*Исходные данные:*
------------------------------

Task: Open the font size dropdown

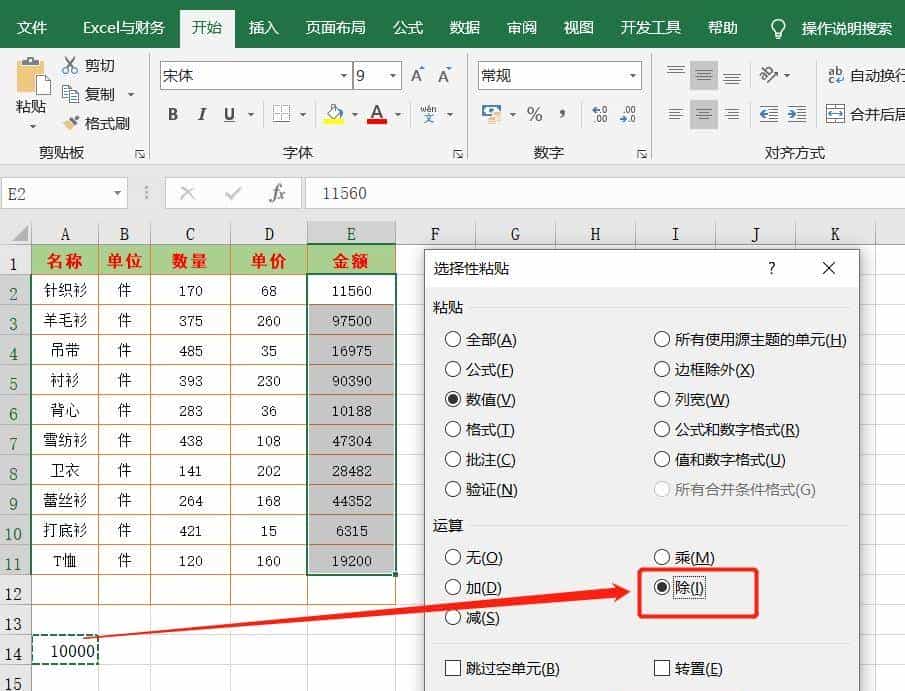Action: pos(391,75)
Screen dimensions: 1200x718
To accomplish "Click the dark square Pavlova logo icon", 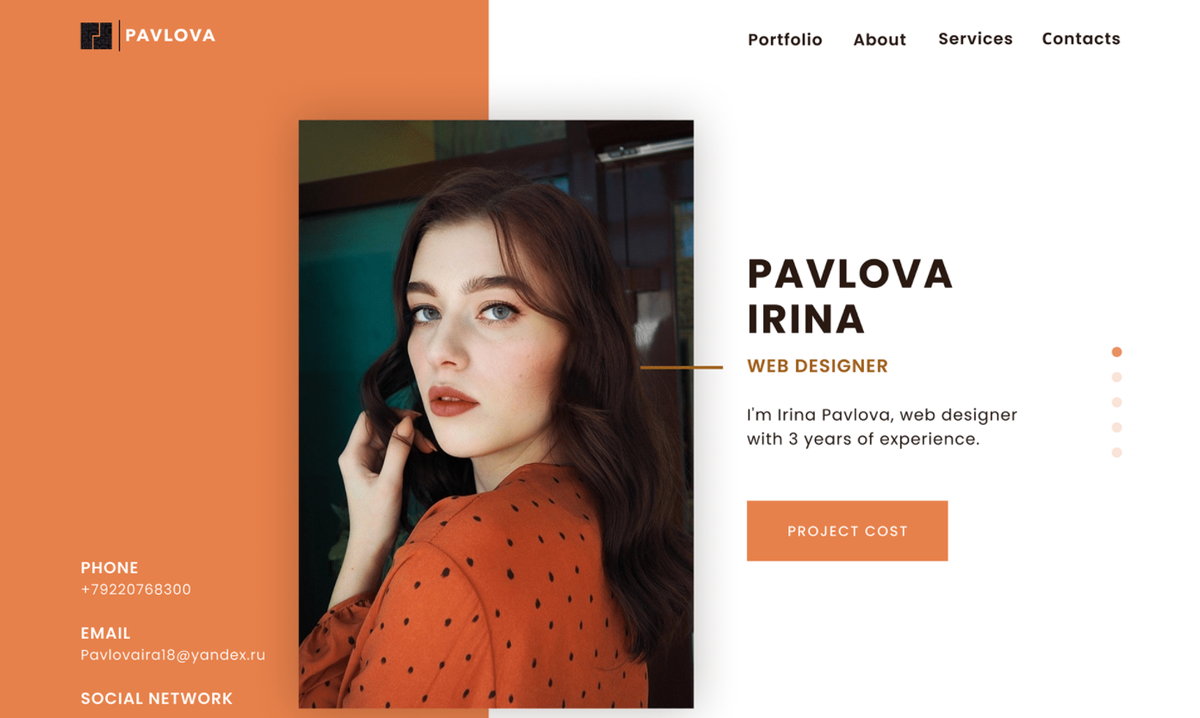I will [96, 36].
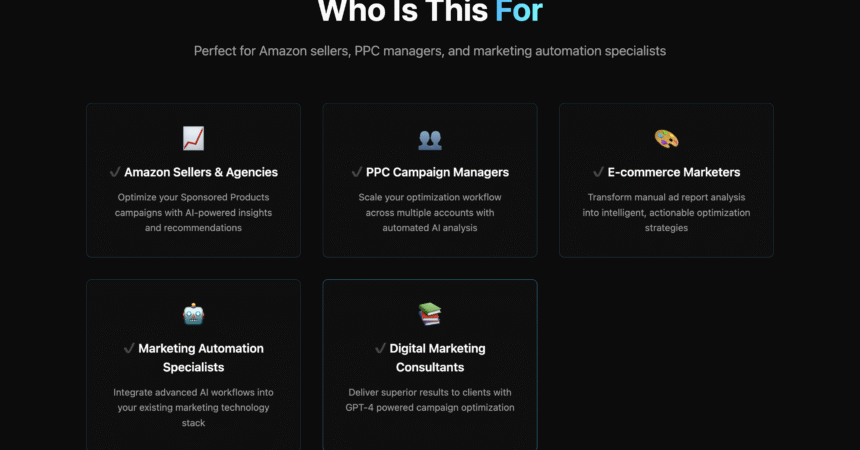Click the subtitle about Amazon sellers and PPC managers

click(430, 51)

------------------------------

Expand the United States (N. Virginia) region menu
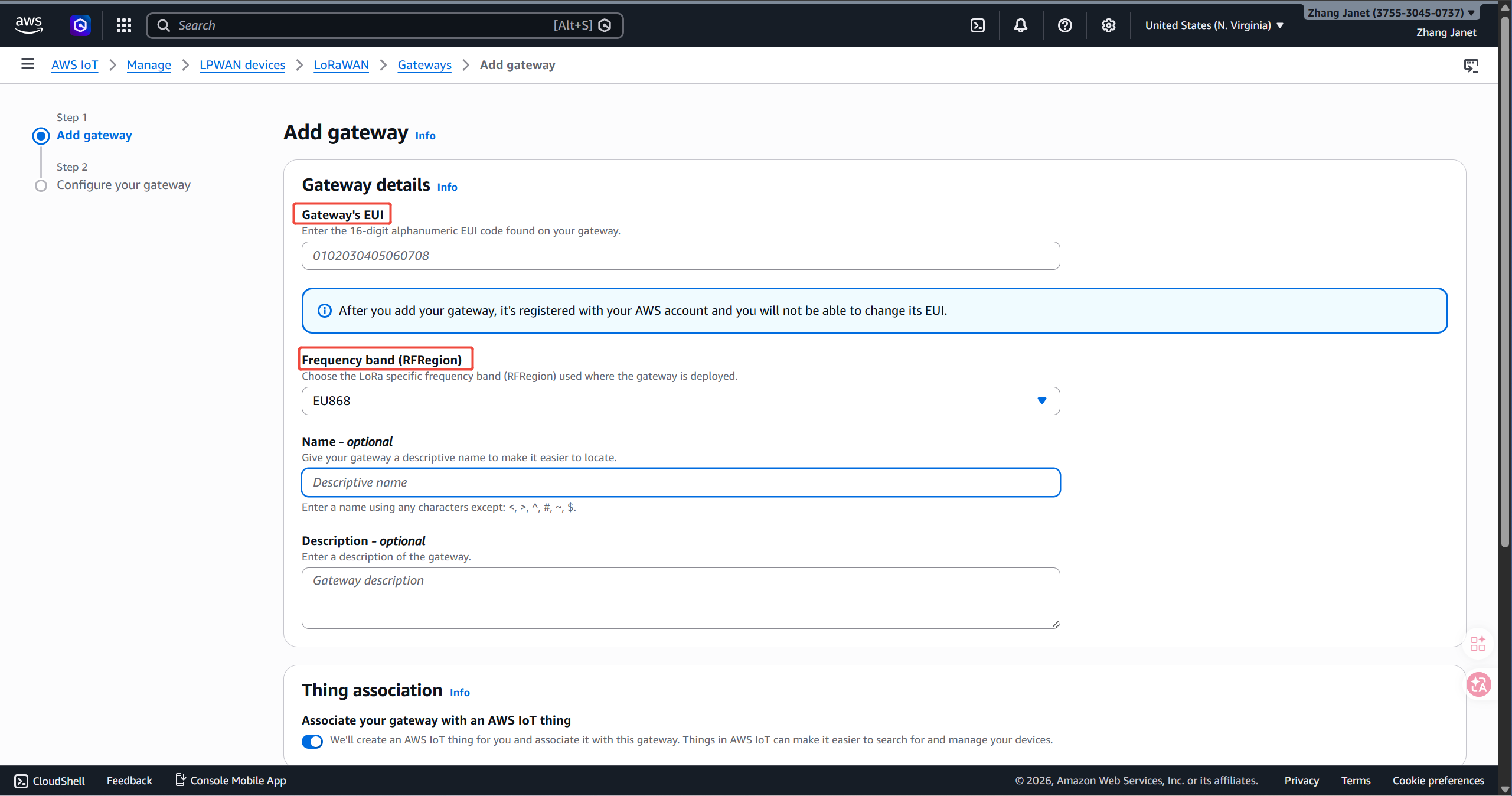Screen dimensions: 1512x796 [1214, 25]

------------------------------

*Исходное задание:* Занесите в JSON-список строк все строки данных, начиная со строки, содержащей «Expand the United», и вниз до строки, содержащей «Screen dimensions: 1512x796 [1214, 25]», включительно, отводя по одной позиции списка на каждую строку и пропуская пустые строки. Изображения в ответ не включайте.

*Ответ на задание:*
[
  "Expand the United States (N. Virginia) region menu",
  "Screen dimensions: 1512x796 [1214, 25]"
]